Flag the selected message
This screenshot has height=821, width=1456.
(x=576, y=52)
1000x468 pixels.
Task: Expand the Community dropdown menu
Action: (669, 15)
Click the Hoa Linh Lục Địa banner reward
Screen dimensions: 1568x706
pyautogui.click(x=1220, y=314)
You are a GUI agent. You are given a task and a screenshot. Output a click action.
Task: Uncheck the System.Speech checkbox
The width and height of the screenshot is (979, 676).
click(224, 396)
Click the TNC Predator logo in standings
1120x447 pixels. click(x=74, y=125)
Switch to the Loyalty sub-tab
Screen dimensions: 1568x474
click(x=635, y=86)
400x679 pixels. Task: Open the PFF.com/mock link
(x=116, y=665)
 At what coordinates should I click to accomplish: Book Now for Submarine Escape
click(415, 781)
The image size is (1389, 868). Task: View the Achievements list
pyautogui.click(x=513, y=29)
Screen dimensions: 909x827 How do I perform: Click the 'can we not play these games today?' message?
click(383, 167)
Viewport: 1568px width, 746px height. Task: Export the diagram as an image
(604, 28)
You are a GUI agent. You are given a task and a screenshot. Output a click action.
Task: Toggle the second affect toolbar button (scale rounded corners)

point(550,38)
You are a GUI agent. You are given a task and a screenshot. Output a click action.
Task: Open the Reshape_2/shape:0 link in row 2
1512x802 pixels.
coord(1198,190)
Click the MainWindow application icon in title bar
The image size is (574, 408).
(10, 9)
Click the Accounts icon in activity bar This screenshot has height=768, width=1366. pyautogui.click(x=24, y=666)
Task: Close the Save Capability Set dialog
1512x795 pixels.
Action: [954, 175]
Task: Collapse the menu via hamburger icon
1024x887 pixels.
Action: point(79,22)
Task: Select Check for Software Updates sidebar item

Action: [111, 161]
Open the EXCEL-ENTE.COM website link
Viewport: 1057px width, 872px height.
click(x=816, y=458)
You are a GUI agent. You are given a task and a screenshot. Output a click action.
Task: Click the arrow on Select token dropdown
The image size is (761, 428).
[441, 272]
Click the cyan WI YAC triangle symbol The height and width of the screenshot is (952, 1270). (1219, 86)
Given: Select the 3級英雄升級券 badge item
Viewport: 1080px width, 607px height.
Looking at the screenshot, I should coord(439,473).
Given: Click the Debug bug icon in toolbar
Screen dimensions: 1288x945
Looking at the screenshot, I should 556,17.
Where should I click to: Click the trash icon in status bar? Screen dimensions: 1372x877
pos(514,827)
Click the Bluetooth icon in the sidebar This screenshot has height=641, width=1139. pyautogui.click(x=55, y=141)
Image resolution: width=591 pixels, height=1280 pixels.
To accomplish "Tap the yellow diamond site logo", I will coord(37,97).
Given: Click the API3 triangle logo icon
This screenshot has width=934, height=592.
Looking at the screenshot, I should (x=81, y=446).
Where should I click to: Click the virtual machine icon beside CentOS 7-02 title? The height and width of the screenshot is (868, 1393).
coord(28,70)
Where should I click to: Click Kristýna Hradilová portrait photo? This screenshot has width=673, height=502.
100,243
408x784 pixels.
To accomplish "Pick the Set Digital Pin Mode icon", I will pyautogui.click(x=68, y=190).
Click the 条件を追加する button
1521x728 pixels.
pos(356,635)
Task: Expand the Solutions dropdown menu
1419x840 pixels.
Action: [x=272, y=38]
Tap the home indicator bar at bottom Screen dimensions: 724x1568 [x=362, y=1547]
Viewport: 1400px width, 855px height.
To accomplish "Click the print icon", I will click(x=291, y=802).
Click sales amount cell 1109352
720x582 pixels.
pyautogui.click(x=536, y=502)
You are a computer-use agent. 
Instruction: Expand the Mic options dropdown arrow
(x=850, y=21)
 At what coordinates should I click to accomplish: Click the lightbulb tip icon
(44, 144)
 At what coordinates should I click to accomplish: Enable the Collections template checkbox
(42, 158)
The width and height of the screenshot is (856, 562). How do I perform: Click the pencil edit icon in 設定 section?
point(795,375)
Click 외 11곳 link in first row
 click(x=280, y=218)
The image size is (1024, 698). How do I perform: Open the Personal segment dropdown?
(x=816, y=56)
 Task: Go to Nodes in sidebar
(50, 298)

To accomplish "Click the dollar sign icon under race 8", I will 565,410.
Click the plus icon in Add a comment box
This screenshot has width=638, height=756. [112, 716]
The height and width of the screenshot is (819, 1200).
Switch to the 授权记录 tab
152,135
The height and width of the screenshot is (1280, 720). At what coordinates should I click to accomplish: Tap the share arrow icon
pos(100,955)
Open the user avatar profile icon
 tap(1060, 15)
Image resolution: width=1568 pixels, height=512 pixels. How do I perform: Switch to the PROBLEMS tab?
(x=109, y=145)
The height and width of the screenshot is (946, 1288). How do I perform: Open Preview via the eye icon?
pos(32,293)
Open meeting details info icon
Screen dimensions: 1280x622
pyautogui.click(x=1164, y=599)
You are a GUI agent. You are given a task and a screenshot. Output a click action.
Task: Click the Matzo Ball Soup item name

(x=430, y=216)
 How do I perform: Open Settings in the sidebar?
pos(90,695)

# # # #

## TASK INSTRUCTIONS
Which lines of the material above contain the string "triangle", matching case? Gather and copy each of those lines.

## ANSWER TO THE EXERCISE
Click the cyan WI YAC triangle symbol The height and width of the screenshot is (952, 1270). (1219, 86)
Given: Click the API3 triangle logo icon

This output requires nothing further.